Today Is John Ball Day (c. 1338 – 15 July 1381)

Sunday 15 July, 2018 Written by 
Today Is John Ball Day (c. 1338 – 15 July 1381)

John Ball, (died July 15, 1381, St. Albans, Hertfordshire, Eng.), one of the leaders of the Peasants’ Revoltin England.

A sometime priest at York and at Colchester, Ball was excommunicated about 1366 for inflammatory sermons advocating a classless society, but he continued to preach in open marketplaces and elsewhere. After 1376 he was often imprisoned, and at the outbreak of the rebellion (June 1381) he was rescued from Maidstone prison by Kentish rebels, whom he accompanied to London. There he incited a crowd at Blackheath with the popular text “When Adam dalf [dug] and Eve span [spun], Who was then a gentleman?” An account in the Anonimalle Chronicle by a witness of the London events states that he urged the killing of lords and prelates.

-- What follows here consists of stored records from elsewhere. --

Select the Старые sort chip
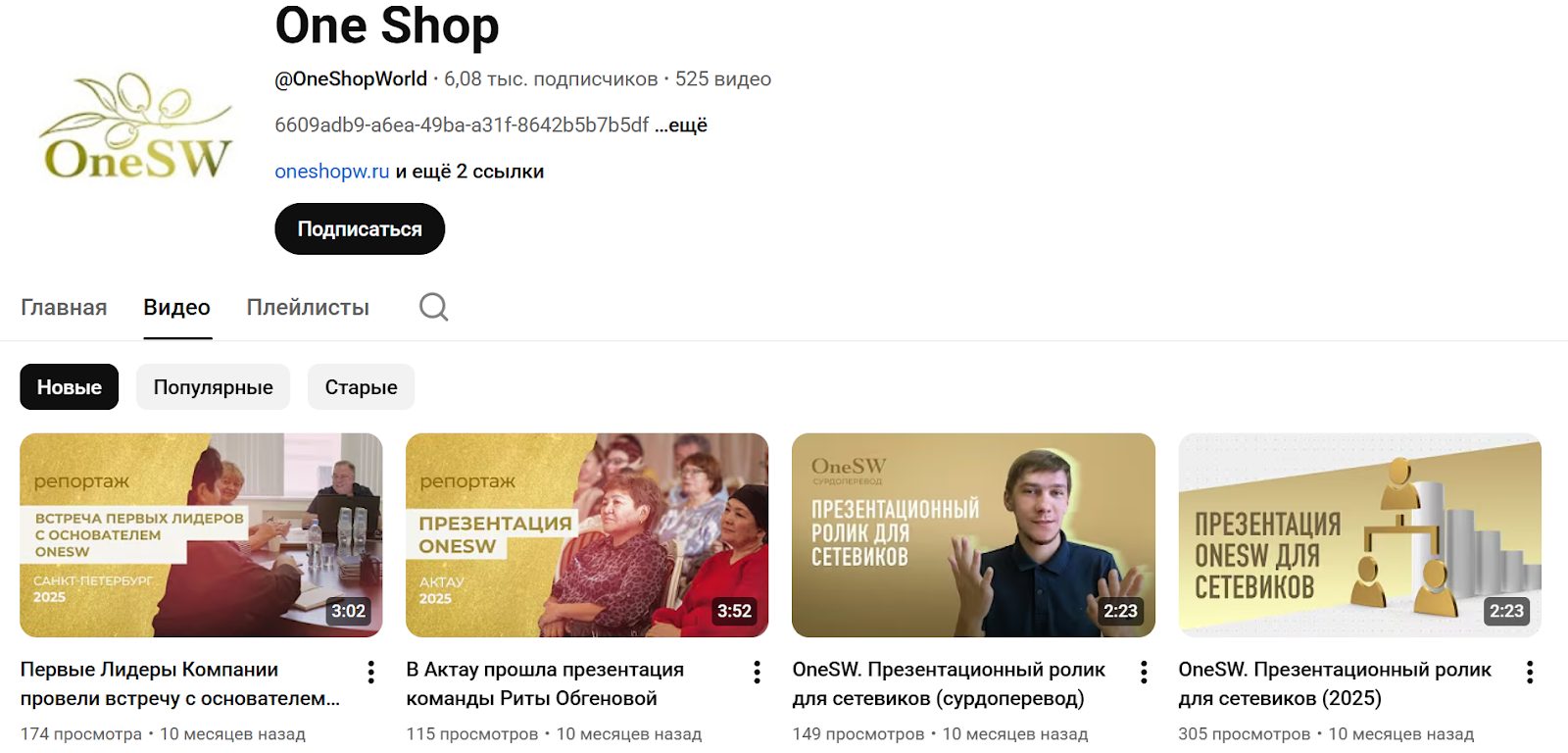This screenshot has height=753, width=1568. [361, 387]
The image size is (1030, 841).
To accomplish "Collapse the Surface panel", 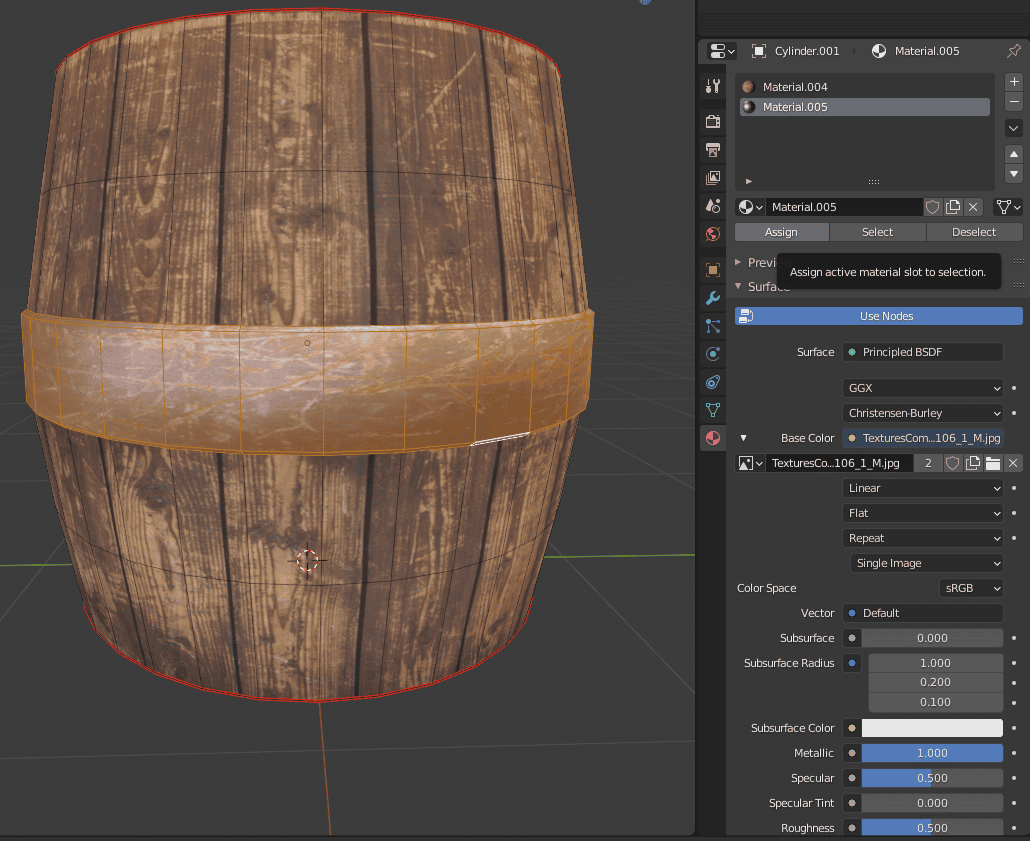I will [x=764, y=287].
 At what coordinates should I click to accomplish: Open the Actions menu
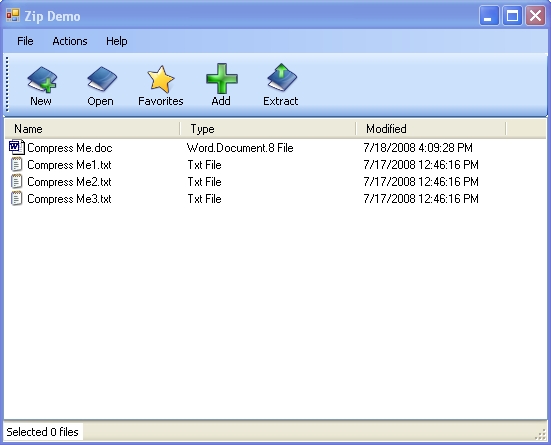coord(70,41)
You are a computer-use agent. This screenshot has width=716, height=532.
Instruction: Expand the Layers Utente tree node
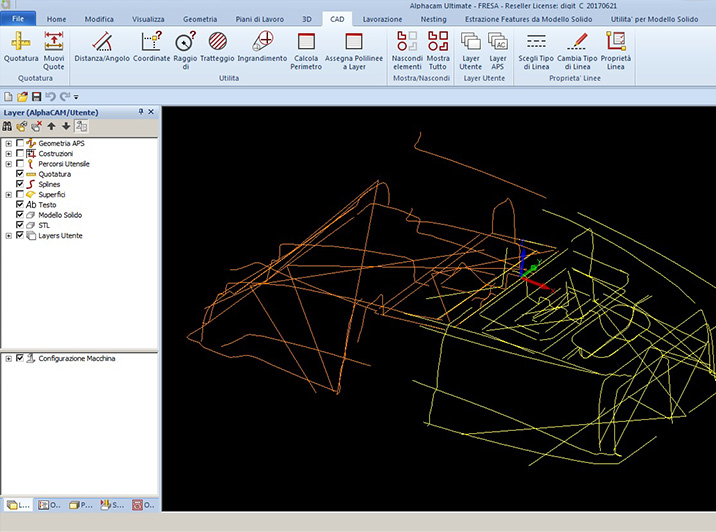click(x=8, y=236)
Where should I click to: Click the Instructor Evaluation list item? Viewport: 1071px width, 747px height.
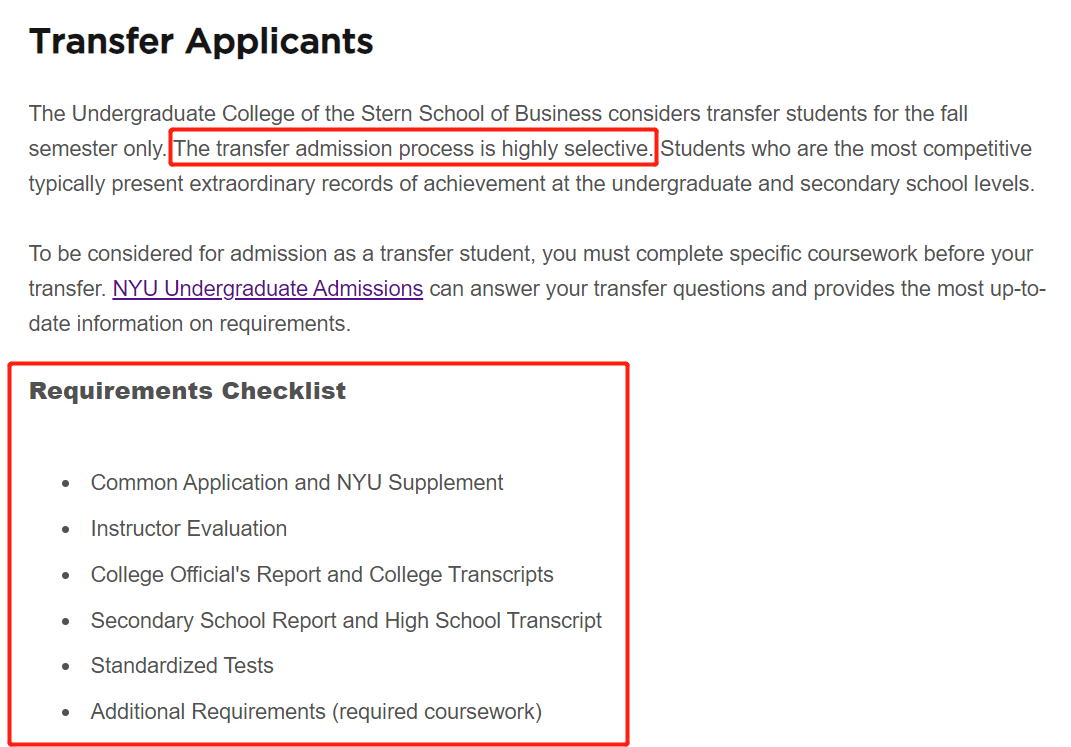189,529
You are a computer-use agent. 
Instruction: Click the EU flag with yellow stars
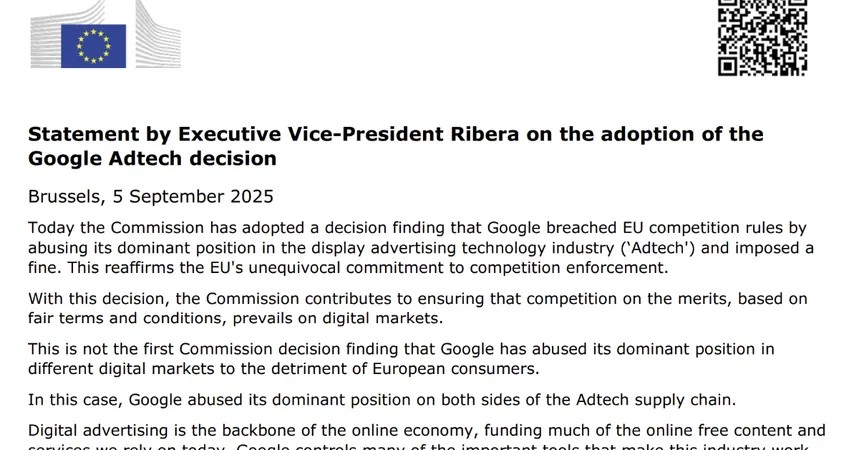click(x=93, y=46)
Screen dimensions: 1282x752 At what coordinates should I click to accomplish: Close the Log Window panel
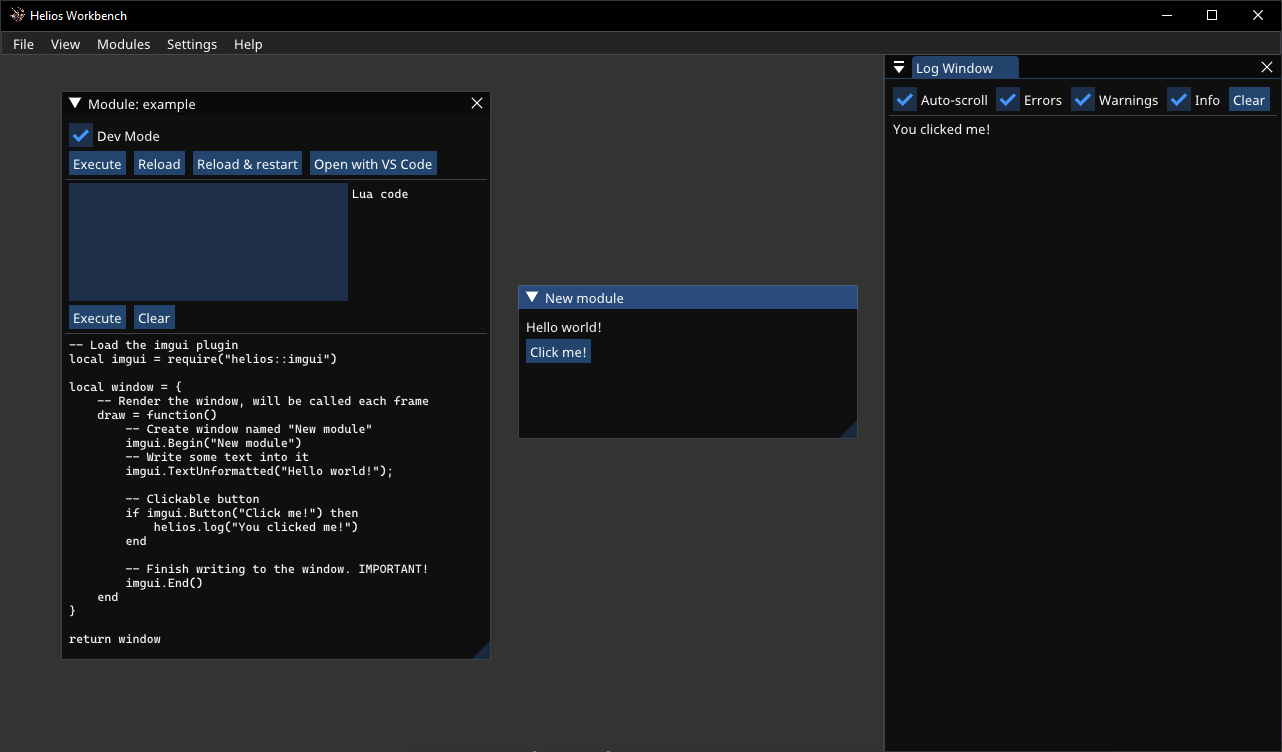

After the rebellion collapsed, Ball was tried and hanged at St. Albans. Knowledge of his career comes almost entirely from prejudiced chroniclers. Jean Froissart calls him the mad priest of Kent. Ball is the subject of William Morris’s romance A Dream of John Ball.

The Peasants’ Revolt

Also called Wat Tyler’s Rebellion, (1381), first great popular rebellion in English history. Its immediate cause was the imposition of the unpopular poll tax of 1381, which brought to a head the economic discontent that had been growing since the middle of the century. The rebellion drew support from several sources and included well-to-do artisans and villeins as well as the destitute. Probably the main grievance of the agricultural labourers and urban working classes was the Statute of Labourers (1351), which attempted to fix maximum wages during the labour shortage following the Black Death.

If you would like to learn about John Ball you can contact his society. Please click below:

John Ball society

Colchester Town Hall

Images: Colchester Town Hall.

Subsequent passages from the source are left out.